Studies may lead to improved fine motor control and balance

Photo of Blazquez/Yakusheva lab team

The Blazquez/Yakusheva lab team (from left): Pablo Blazquez, PhD, Jaeryong Lee, Shintaro Miki, Fanetta Hampton, Rosenda Garcia Hernandez, PhD, Val Militchin, Tatyana Yakusheva, PhD, and Yutaka Hirata, EngD.

Diseases associated with motor control and balance represent the most common neurological disorders affecting the world today. To help fight this trend, Pablo Blazquez, PhD, and Tatyana Yakusheva, PhD, study the role of the cerebellum in motor control, balance and spatial navigation. They use a diverse array of experimental techniques, including measures of individual neuron activity, pharmacology, behavioral neuroscience, mouse genetics, immunohistochemistry, and computational modeling.

The cerebellum is located in the posterior portion of the brain, where it receives input from both brainstem and cerebral hemispheres.

The cerebellum plays an important role in motor control.  It utilizes input from all sensory systems and other parts of the brain and performs computations that are essential for skilled movements and balance. Two special regions of the cerebellum, the flocculus and the nodulus, are of particular interest to this team of investigators.

The flocculus plays an important role in our ability to maintain a fixed gaze during head movement, something known as the vestibular-ocular reflex or VOR. It does this by combining information from the vestibular system with eye movement-related information to create predictions of suitable corrective eye movements. “Our goal,” says Dr. Blazquez, “is to understand the neuronal computations performed by the different neuronal elements within the cerebellum during the performance of these oculomotor tasks.”

The nodulus plays a vital role in the control of balance and spatial navigation. It receives input from the vestibular portions of the inner ear and uses this information to make predictions of the body’s motion and orientation in space. The lab uses pharmacologic techniques to interrupt select neuronal circuits in order to identify their specific roles. A flight simulator-like motion apparatus, called a Moog system, allows the lab to activate any portion of the vestibular organs while recording neuronal responses to motion in 3D space. The lab then uses pharmacologic techniques to interrupt selected neuronal circuits to identify their specific roles.

Immunostained section of the cerebellar flocculus showing Purkinje cells labeled with antibodies to calbindin (blue) and molecular layer elements labeled with antibodies to GABA-B receptors (green).

The lab is currently supported by two NIH grants, and a variety of collaborations across the US and in Europe and Japan. A collaborative grant with Dr. Yutaka Hirata, head of the Neural Cybernetics laboratory at Chubu University College of Engineering in Japan, brings Japanese students every year to work in the lab. Other collaborators include Dr. Angel Pastor (Spain), Dr. Chris De Zeeuw (Netherlands), and Dr. Dora Angeloki (New York City).

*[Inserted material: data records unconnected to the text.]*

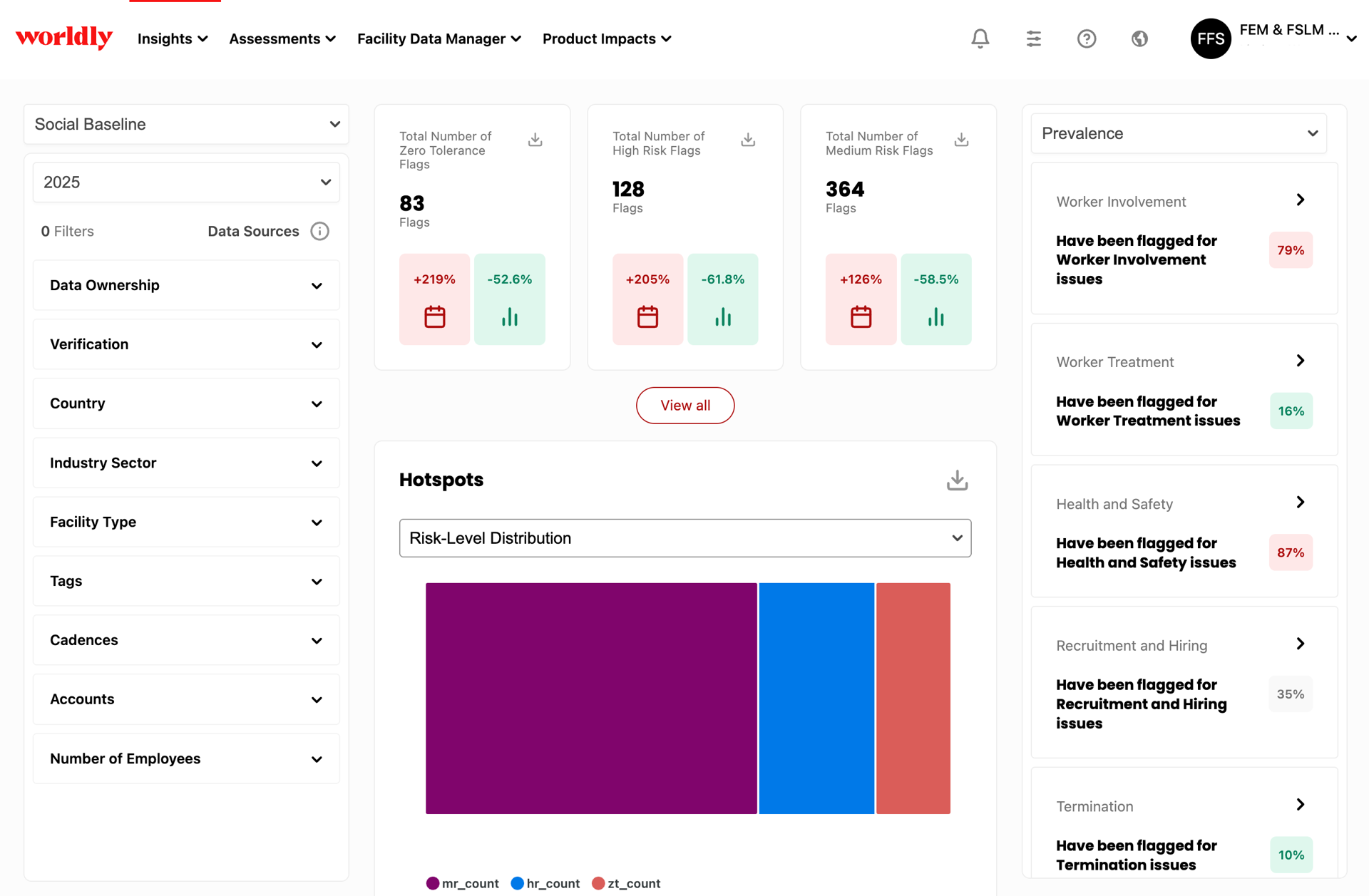
Task: Download the Hotspots chart
Action: [957, 480]
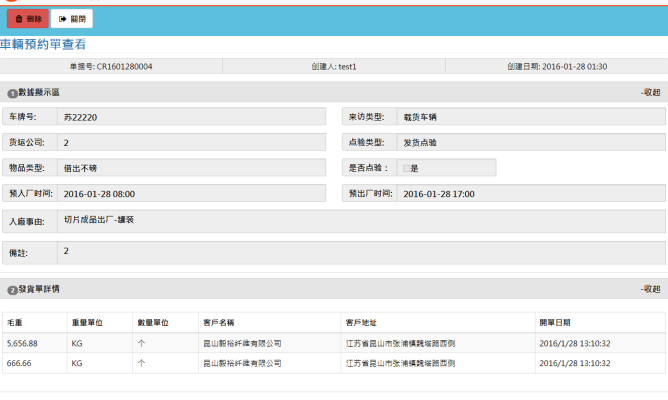668x400 pixels.
Task: Open the 物品类型 field showing 借出不磅
Action: click(191, 167)
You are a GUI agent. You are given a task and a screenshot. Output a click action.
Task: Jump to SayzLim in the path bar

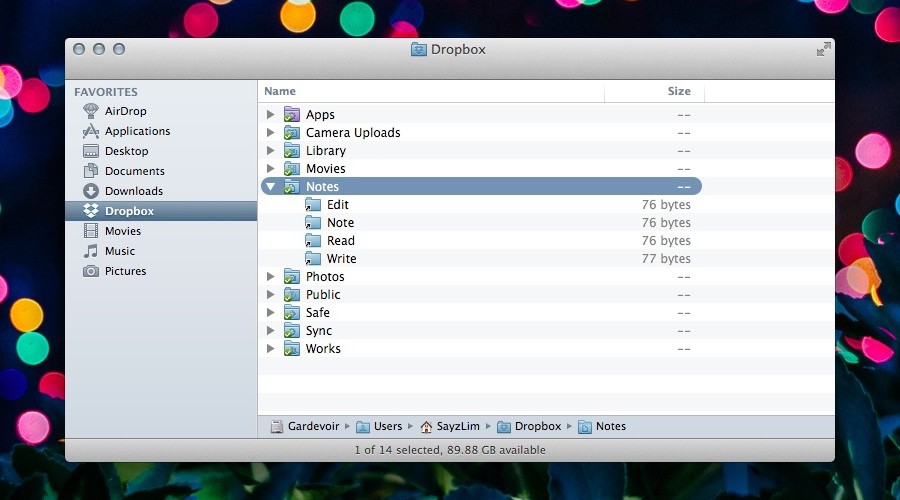459,427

A new collaboration with Aasef Shaikh, MD, PhD, at Cleveland Clinic in Cincinnati, is starting to yield some exciting results on how cerebellar circuits can be exploited to improve the treatment of patients with Parkinson’s disease. Two collaborative grant applications have resulted from this effort – the first, to study eye movements, has recently been submitted, and a second application to study motion/orientation perception is currently in preparation.